Dopo oltre 50 anni dai tragici fatti dell'Amsicora, alcuni aspetti e le cause reali del decesso di Taccola restano a tutt'oggi non accertati.
"Non c’è dubbio che, alla luce dei tanti errori fatti, la famiglia Taccola abbia subito un’ingiustizia. - ammette a 'Il Posticipo' l'onorevole Moressut, che ha scritto la biografia del calciatore - Sull'inchiesta credo, alla luce degli atti, che non ci fosse possibilità di un esito diverso dall'archiviazione. Si può dire però che, nei passaggi di carte sulla certificazione medica, ci furono enormi trascuratezze".

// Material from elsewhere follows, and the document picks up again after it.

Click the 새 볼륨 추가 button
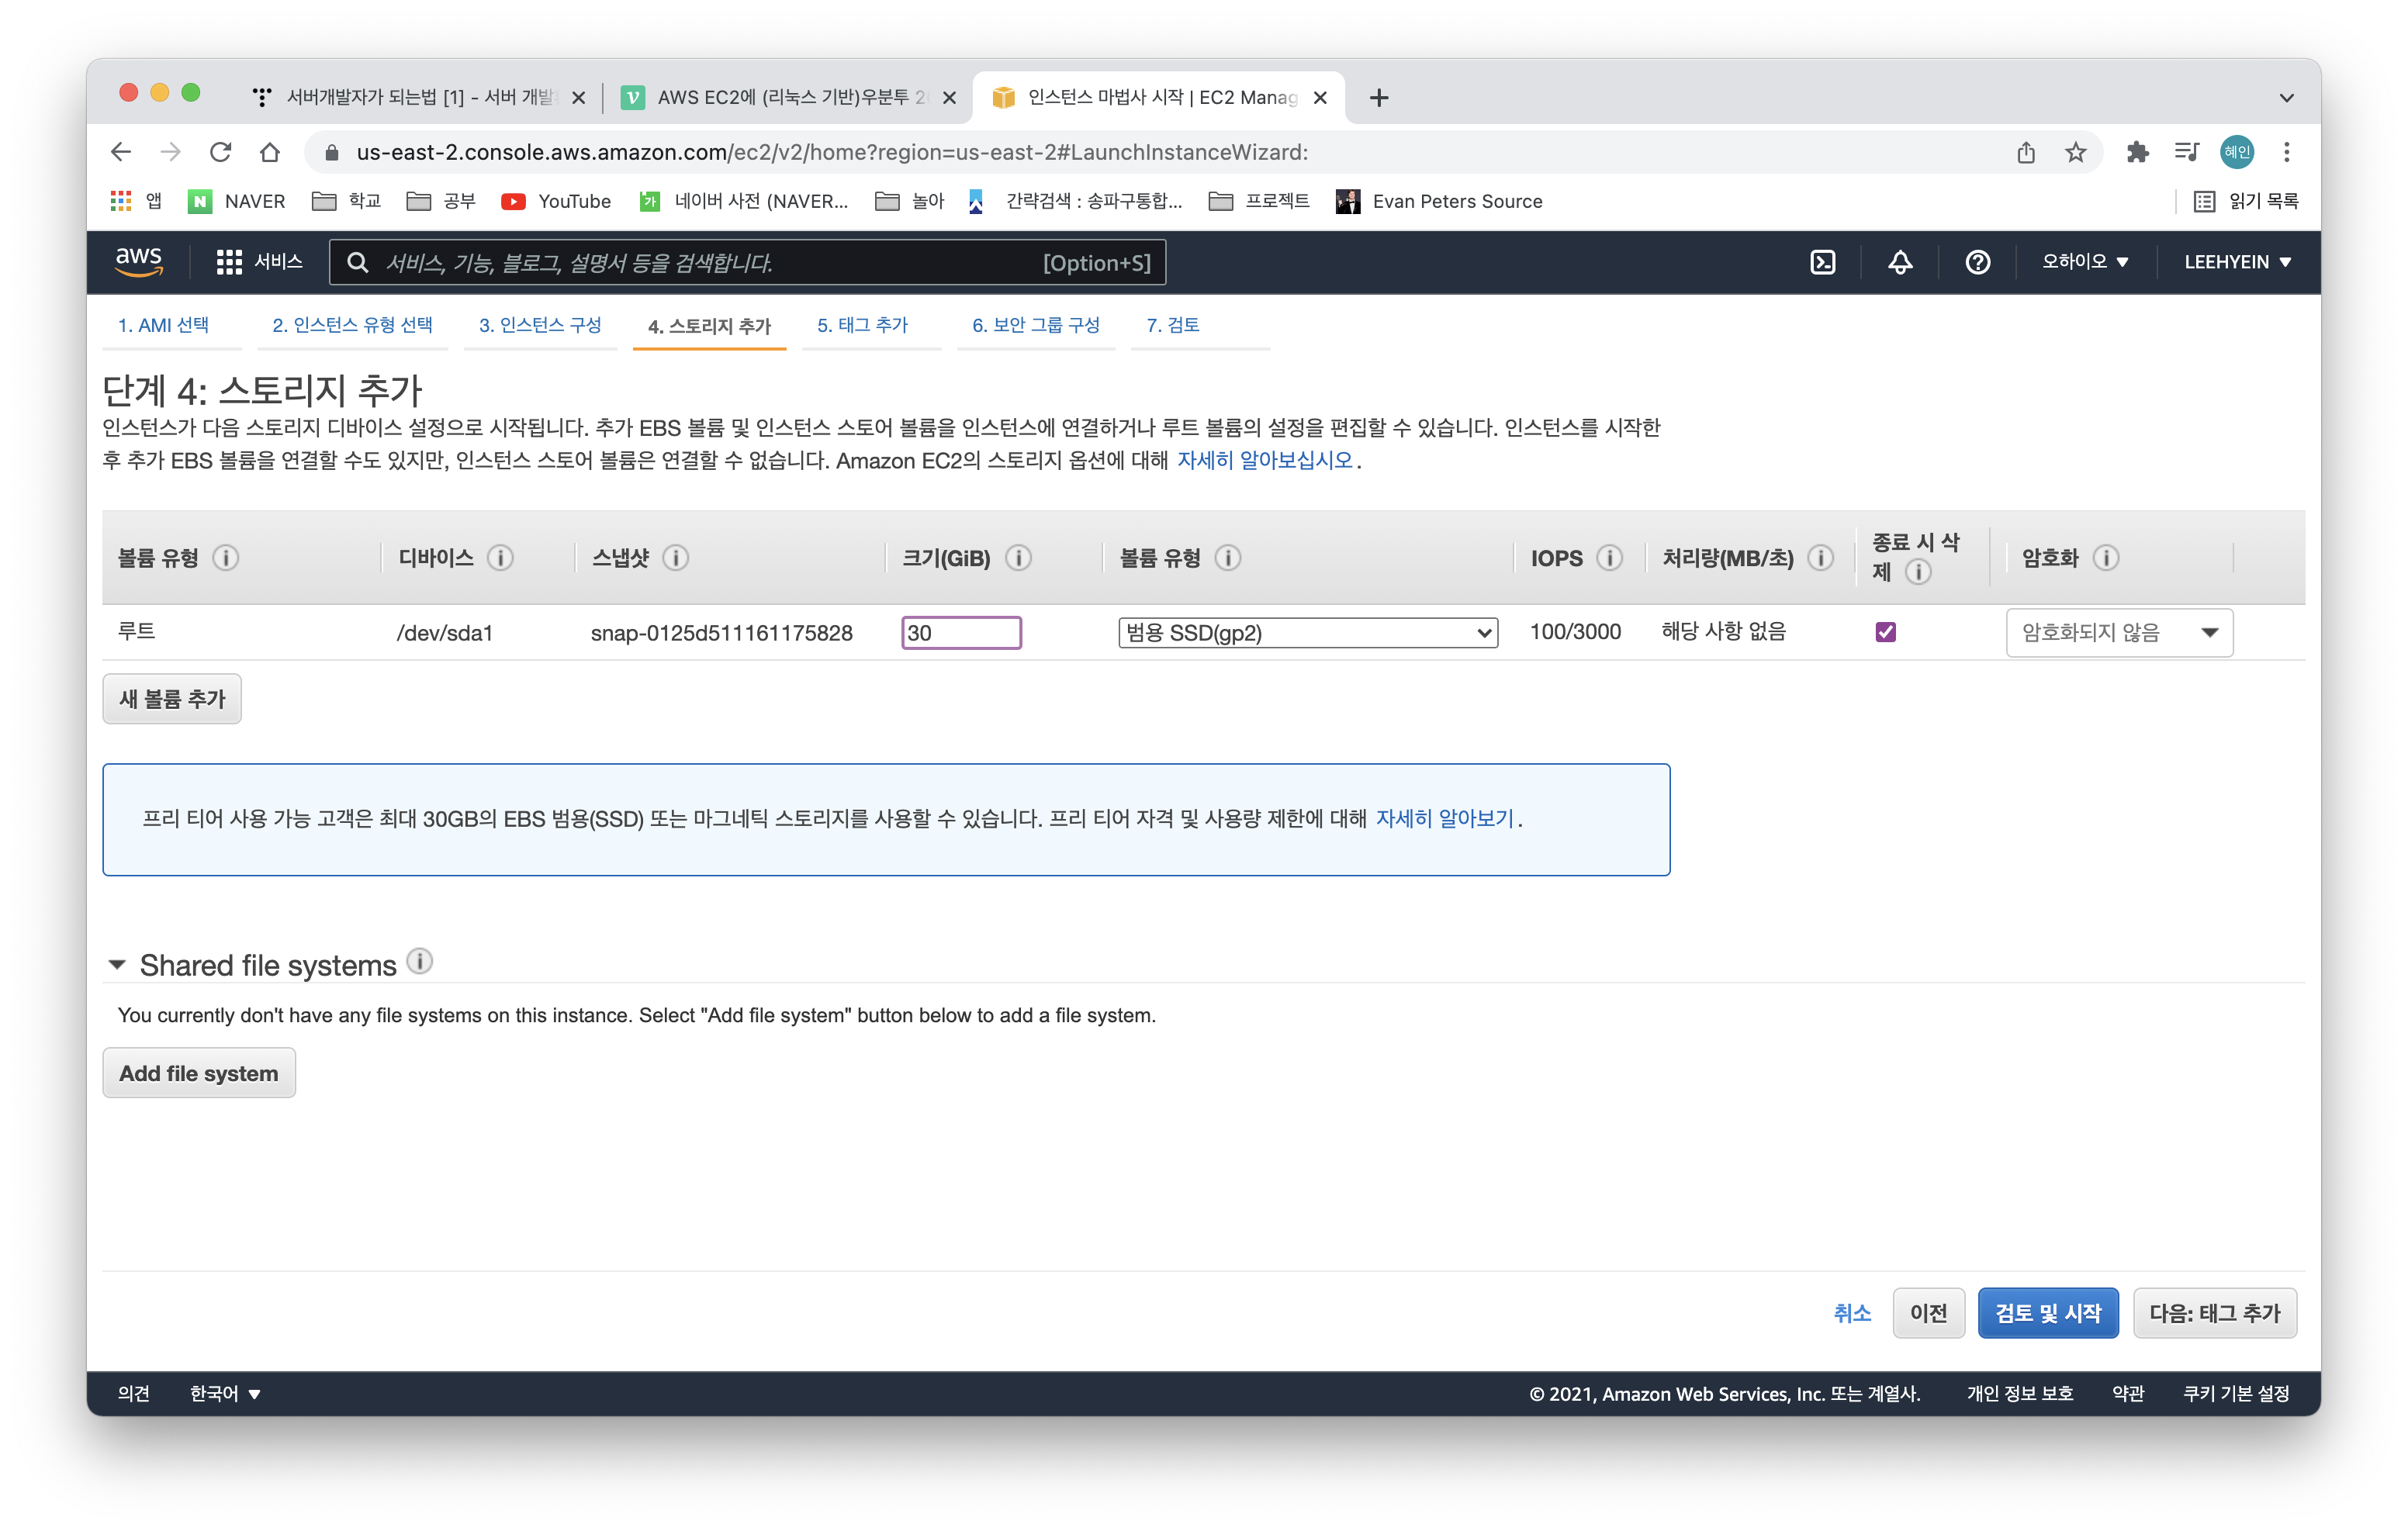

"Già nel 1966, quando Taccola militava nel Genoa, c’erano certificati che testimoniano come già allora la patologia cardiaca del calciatore fosse complessa. Quando la polizia giudiziaria andò dal Genoa a cercare le cartelle cliniche del giocatore, dissero che era andato tutto al macero. Poi nel febbraio 1969 fu operato alle tonsille per una grave infezione e avrebbe dovuto restare lontano dai campi di calcio per un mese e fare una serie di analisi: invece tornò ad allenarsi dopo due settimane e giocò sotto la pioggia".
"Il suo rientro fu anticipato in modo sbagliato senza fare alcune analisi che erano state prescritte. Nello staff medico della Roma c’era un gran caos organizzativo. Taccola poteva essere salvato, ma in questa situazione è difficile identificare un responsabile della sua morte".
"Se ci fossero stati controlli più attenti, come quelli introdotti negli anni successivi, la morte si sarebbe potuta evitare. All’epoca, per quanto riguarda l’idoneità sportiva, c’era una legge del 1950 che quasi nessuno rispettava e che prevedeva, se i controlli non venivano fatti a Coverciano, soltanto una multa di 50 mila lire. Se ci fosse stata più oculatezza ritengo che Taccola avrebbe smesso di giocare, avrebbe fatto altro, ma sarebbe sopravvissuto".
Il suo ricordo vive nell'affetto dei suoi cari e dei tifosi. A Giuliano sono stati intitolati lo Stadio di Uliveto Terme e un club di supporters del Genoa a Nervi, oltre ad una strada vicino a Trigoria, a Roma.